Born at the end of 1945, I do not come from a computer literate generation and therefore took some 3-4 years out of my working life in my 40s to learn about Information Technology. In this sense I was eager to learn and took every opportunity to attend lectures and talks that would broaden my knowledge even though sometimes I barely understood the topic properly. In time it did all come together and led me to a new career in IT.
There was one talk I attended that had this opening statement: “There are only two kinds of people in this world, those who have lost data and those who are going to !”
The following is just a simplified and deliberately broad brush picture but it is important to grasp in order to understand what might have gone wrong at British Airways over the Bank Holiday weekend.
The talk I attended was about data backups but you can better think of them as “systems restores” because it isn’t just the user generated data you are restoring but all the operating systems and file handling software too. Obviously in a single server environment, the IT services are shut down whilst the restore is taking place but once it is completed, a quick reboot and you are back up and running again.
The next stage beyond this would be a “mission critical” server which might be email or be running a database. The idea of “mission critical” is best thought of as an IT service that MUST be up and running 24/7. Now obviously, things can stop working for all manner of reasons therefore a typical solution would be to have paired identical servers configured in “fail over mode” and quite simply what happens is that if one machine fails, the other part of the pair takes over seamlessly and without any human intervention, it is totally automatic.

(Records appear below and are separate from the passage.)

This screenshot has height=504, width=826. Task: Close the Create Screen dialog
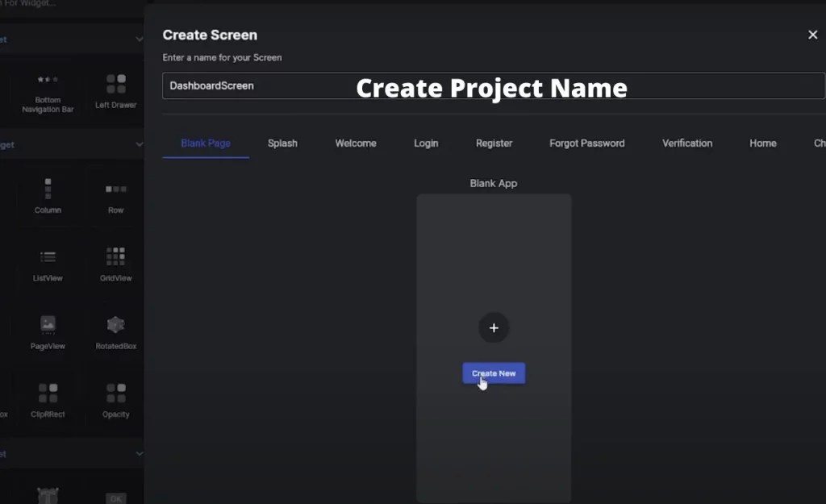pyautogui.click(x=811, y=35)
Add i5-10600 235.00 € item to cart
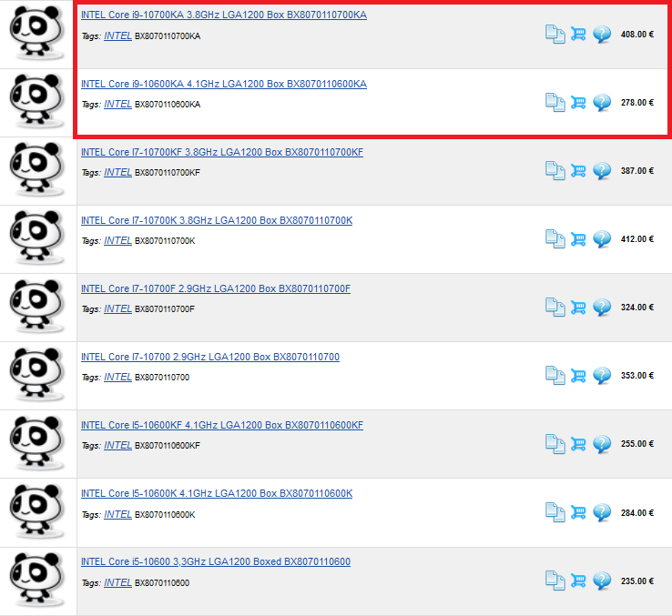Image resolution: width=672 pixels, height=616 pixels. [578, 581]
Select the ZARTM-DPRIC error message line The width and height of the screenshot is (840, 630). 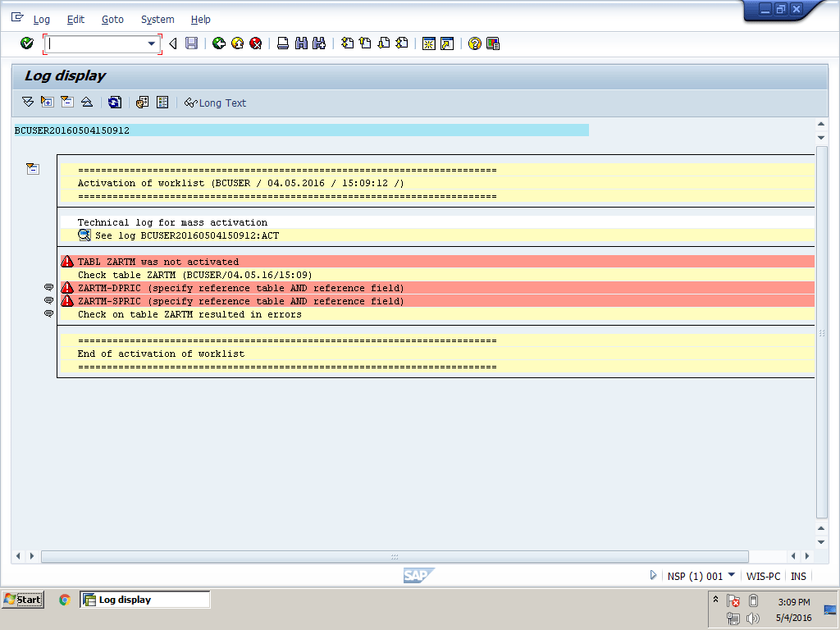pos(240,288)
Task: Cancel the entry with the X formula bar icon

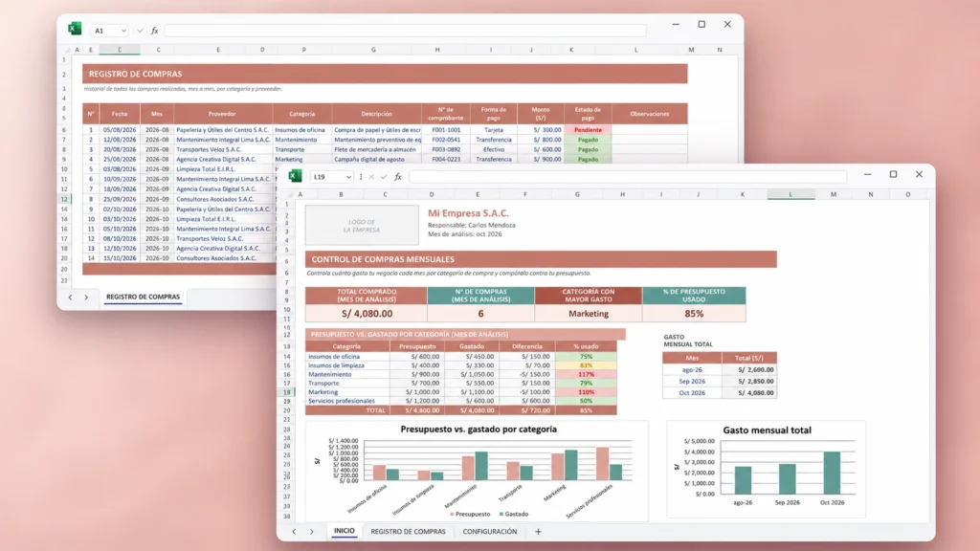Action: pyautogui.click(x=371, y=177)
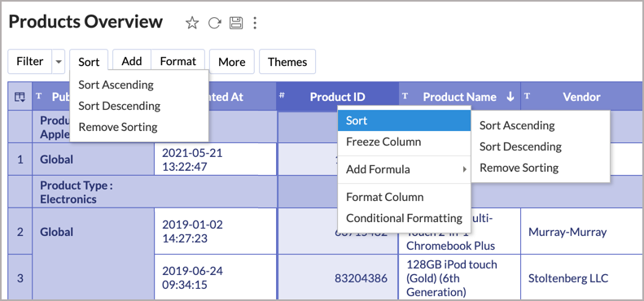Click the text type icon on Vendor header

click(527, 96)
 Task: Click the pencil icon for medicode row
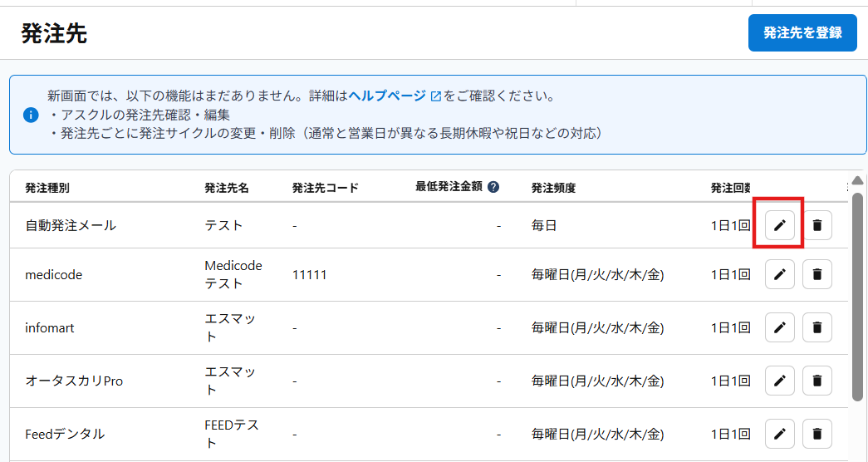779,274
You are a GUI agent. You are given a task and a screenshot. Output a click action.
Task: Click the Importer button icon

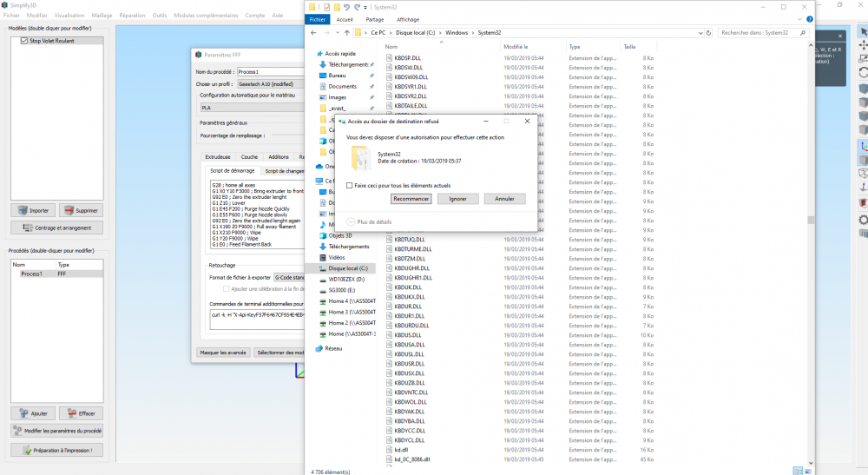click(x=23, y=210)
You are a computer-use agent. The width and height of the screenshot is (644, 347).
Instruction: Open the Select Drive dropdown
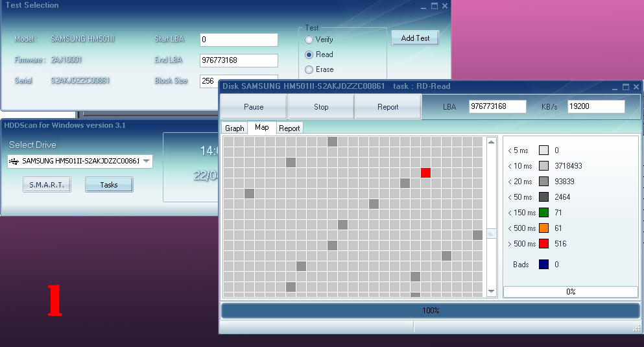point(146,161)

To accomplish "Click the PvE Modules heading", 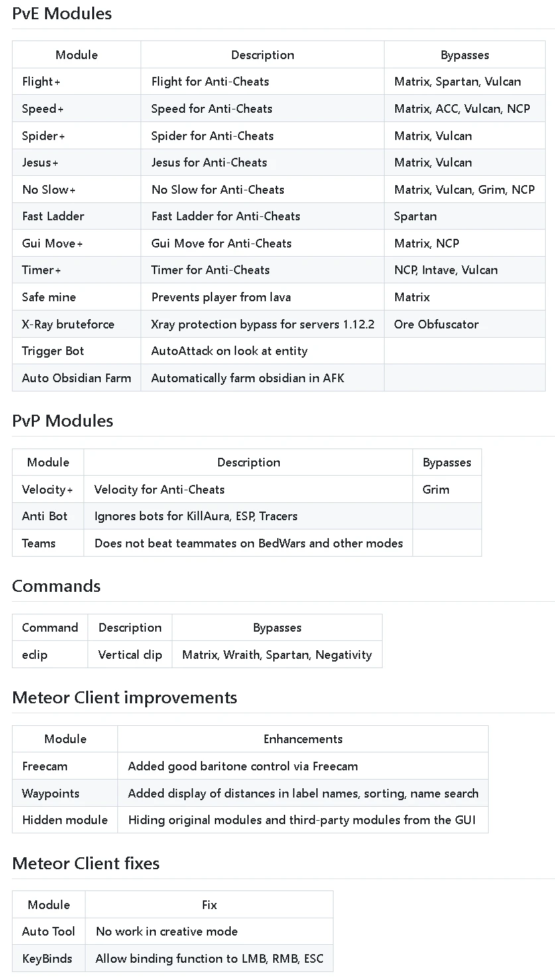I will 62,13.
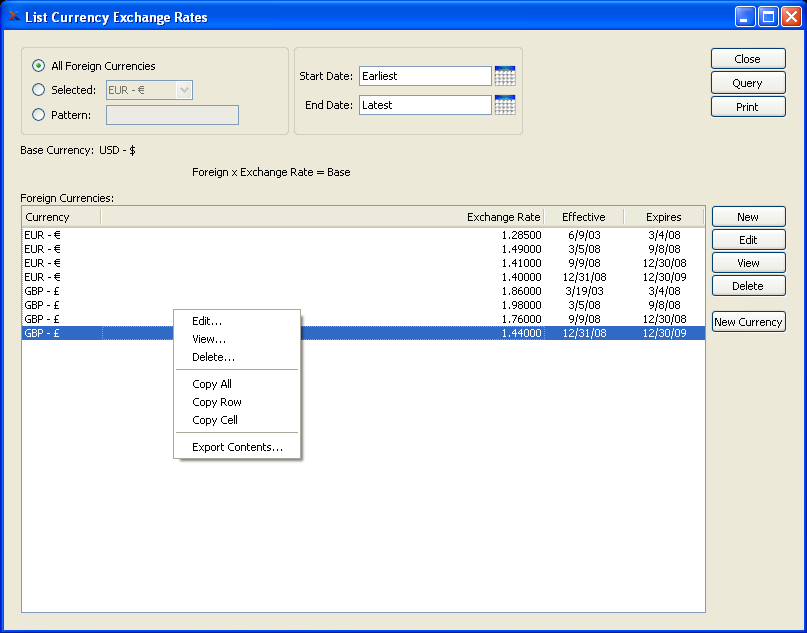
Task: Focus the End Date text field
Action: coord(425,105)
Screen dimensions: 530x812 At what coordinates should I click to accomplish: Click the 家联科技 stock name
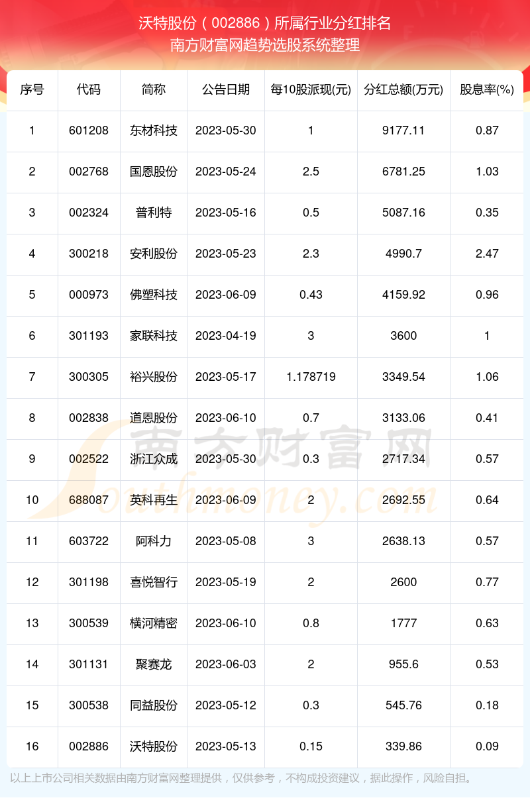[154, 336]
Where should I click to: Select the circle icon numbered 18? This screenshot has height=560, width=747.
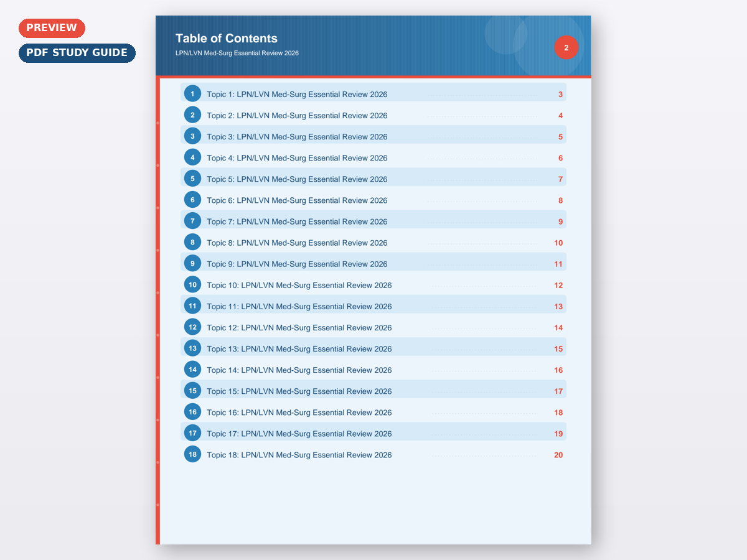(x=192, y=454)
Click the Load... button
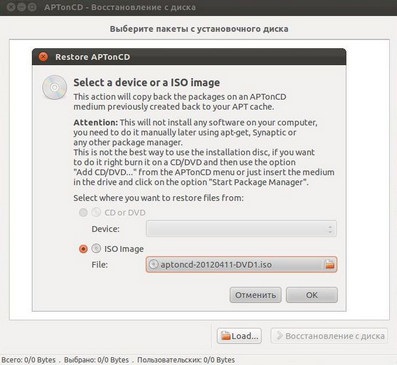The image size is (397, 365). coord(239,336)
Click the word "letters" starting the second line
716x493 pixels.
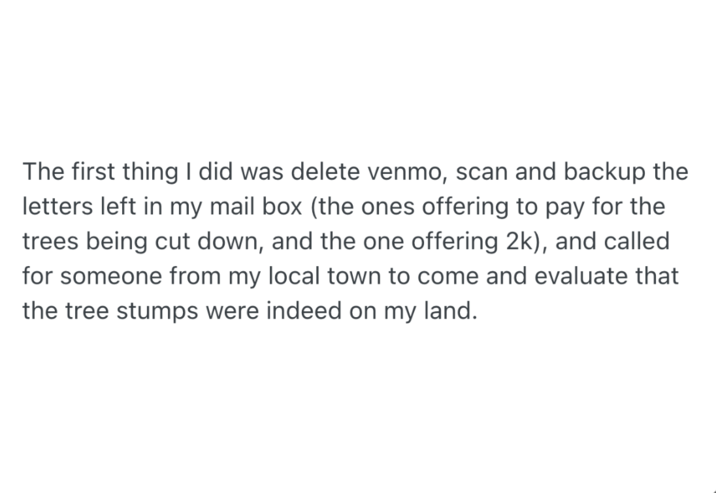point(54,206)
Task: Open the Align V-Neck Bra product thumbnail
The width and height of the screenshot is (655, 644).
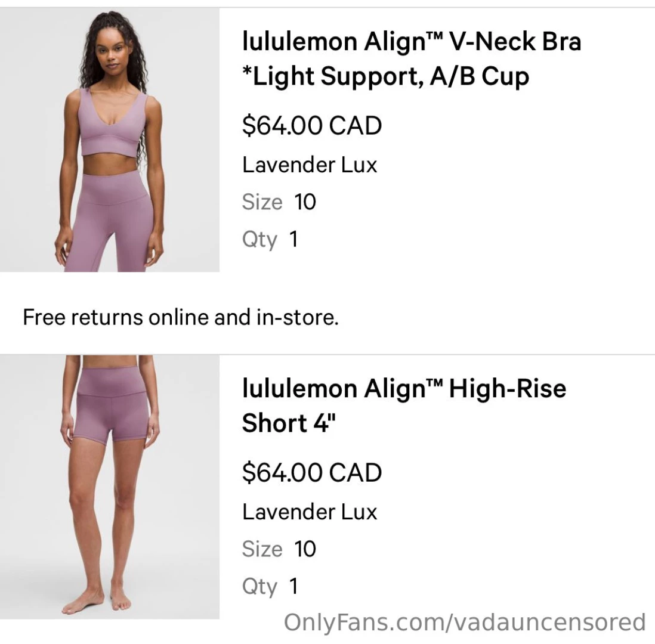Action: (109, 140)
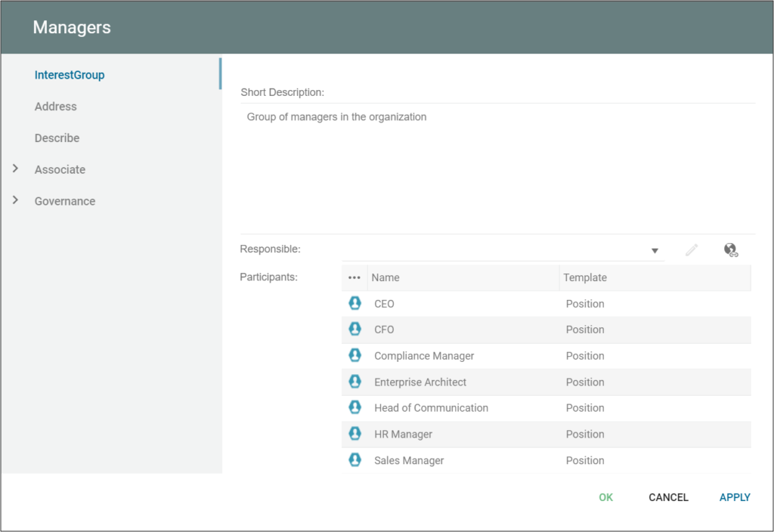The image size is (774, 532).
Task: Switch to the Address tab
Action: pos(56,107)
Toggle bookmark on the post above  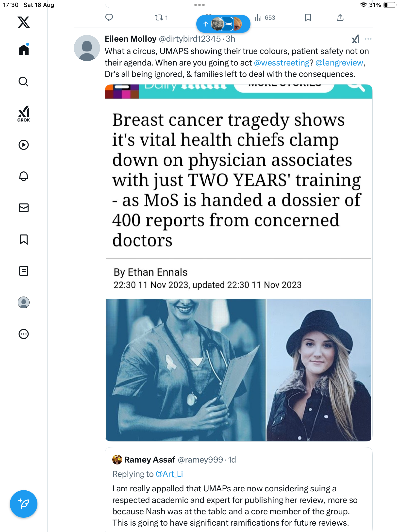tap(308, 17)
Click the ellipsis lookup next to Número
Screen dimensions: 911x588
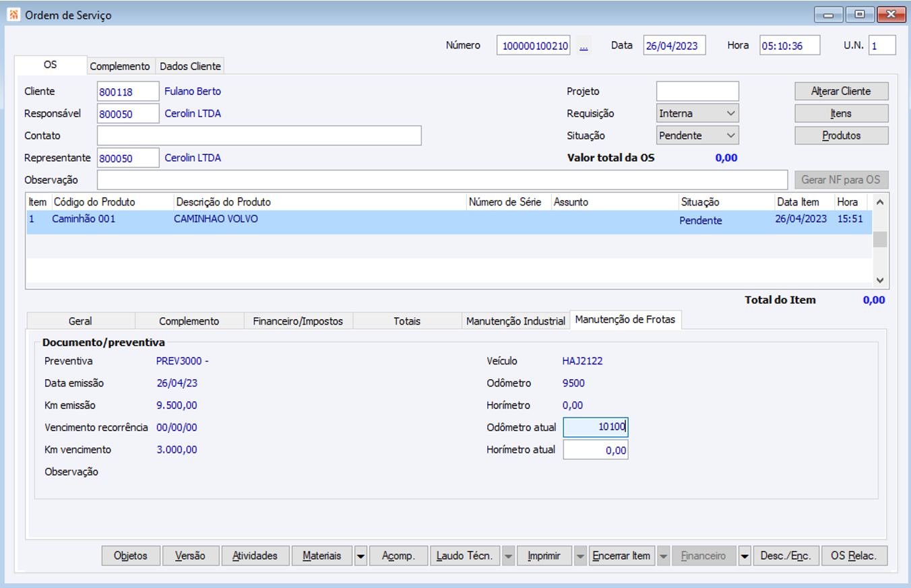[584, 46]
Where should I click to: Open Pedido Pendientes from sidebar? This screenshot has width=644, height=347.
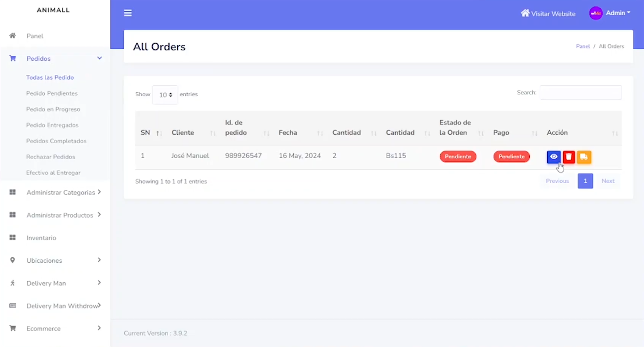tap(52, 93)
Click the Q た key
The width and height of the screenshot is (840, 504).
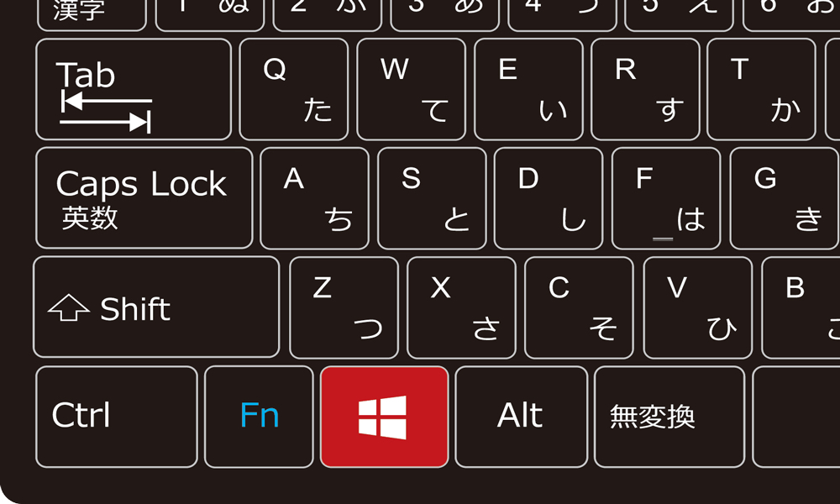coord(293,89)
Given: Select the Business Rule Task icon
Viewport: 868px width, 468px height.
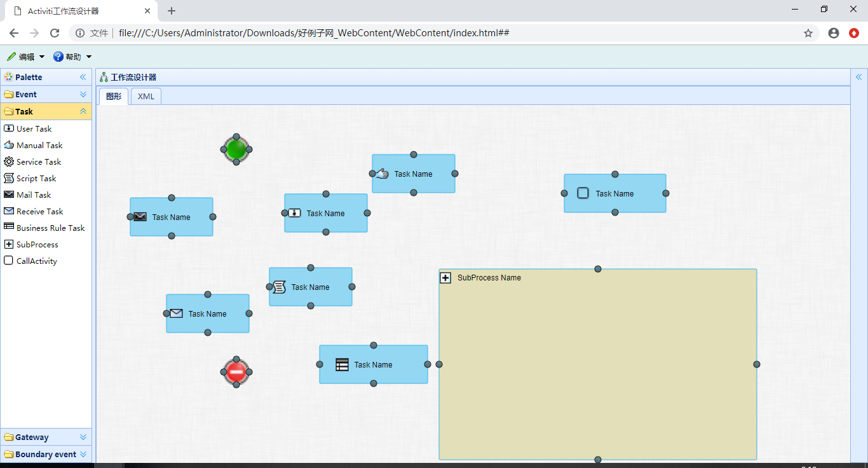Looking at the screenshot, I should [x=9, y=227].
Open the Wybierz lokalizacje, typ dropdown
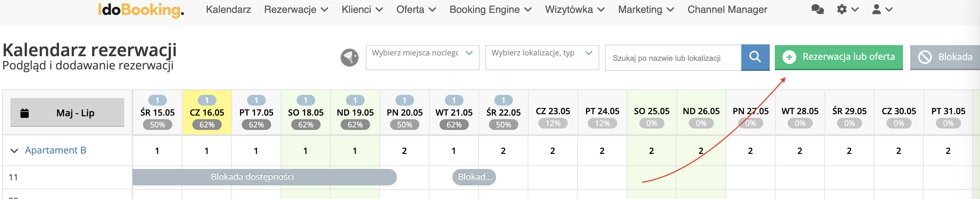Viewport: 980px width, 199px height. coord(542,57)
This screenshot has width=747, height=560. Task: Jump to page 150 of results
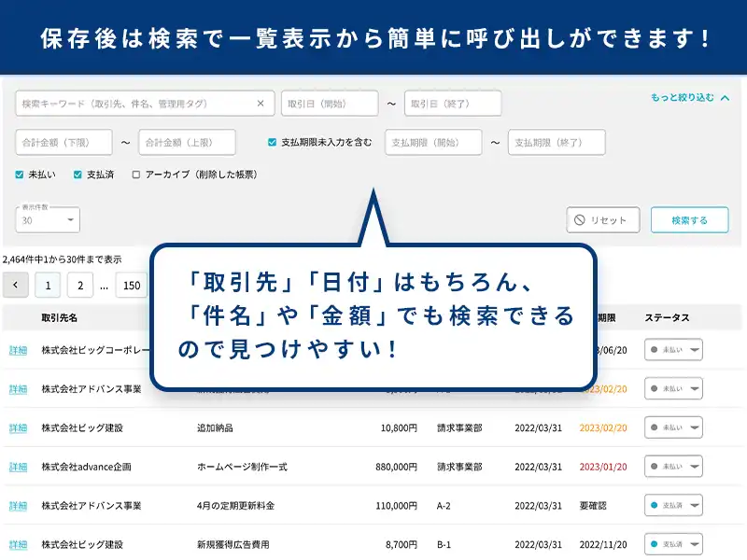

In my personal experience, the two common mistakes with both these systems is the following:
With backups nobody bothers to check whether the backups which are automated, have actually run and if so, was the integrity of the data okay plus they never actually practice doing a total restore from a backup to test both their system and themselves. I have found several sites in my time where because of this, companies have found following a system crash that they have lost data because the only valid backup they have is 3 months old all subsequent ones having failed but nobody was aware of it at the time.
With failover servers, nobody has ever tested them by deliberately switching one off to see if the other takes over automatically or worse still, they suddenly discover that yes the failover does work because it did sometime ago (don’t know when), and one of the servers is actually dead but again, nobody checked.
In the Present World
An outfit like British Airways is global and we know that the systems crash stranded BA passengers worldwide so their IT systems will be far more complex than my two examples above and yet, the principles are identical even though you are using multiple data centres and software systems globally. Eventually what went wrong will come out but whatever sugary words they use, the simple fact of the matter is that they were totally unprepared for what happened and the blame for that must rest wholly with the management because they didn’t do their job properly. By not doing their job properly in the first place, they will not only have cost their company some £150 million but also in the process, totally trashed the BA brand
The following is a quote from an article on ITPro : http://www.itpro.co.uk/strategy/28728/british-airways-ceo-blames-it-outage-on-power-supply-issue?
“ On Sunday, Cruz offered an update, saying the IT teams had made progress trying to fix the problems. “Many of our IT systems are back up today and my colleagues across the airline are working very hard to build back our flight programme and get as many of our customers as possible away on their travels,” Cruz said on Sunday.
He told Sky News that the IT problems “have all been local issues around a local data centre”, denying union GMB’s claims that the problem could have been avoided had BA not outsourced IT jobs to India in cost-cutting measures.
However, BA has not detailed the nature of the power supply issue behind IT problems on one of the busiest weekends of the year, nor explained why backup systems weren’t in place to prevent such a major outage happening.”
I cannot in all honesty comment on what caused their problems let alone how to fix them except to say for a business so totally dependent on these systems, they really should never have been in this position, ever because whatever the cause, they clearly did not have a “Disaster Recovery Plan” tested and in place. However there is one very clear message that all airlines should perhaps think around and that is communications. The biggest gripe from every passenger stranded at Heathrow that had a microphone stuck up their nose by a TV crew was that “There is no information” and that becomes really annoying if you have a couple of children and are stuck in an overcrowded Departure Lounge going nowhere.
The problem for the BA staff on duty too was quite simply that because the whole system was down, they didn’t have any communications either to pass on to passengers ! The vast majority of people who can afford to fly will have smartphones with them which they may even use to check in so it would seem that although the airline runs an automated and fully integrated system, they really need to have a separate communications system too.
It would require some imagination but it would not be impossible in a repeat of this type of situation that via text, email or Facebook, they could reach out to individual customers to keep them informed. People understand that shit happens, they don’t like it but keeping them informed, letting them know that the Company is aware of them as individuals, is crucial to retaining your brand ethos. Handle it the way BA did over this past weekend and you have trashed your brand and made the possibility of you becoming redundant, highly likely.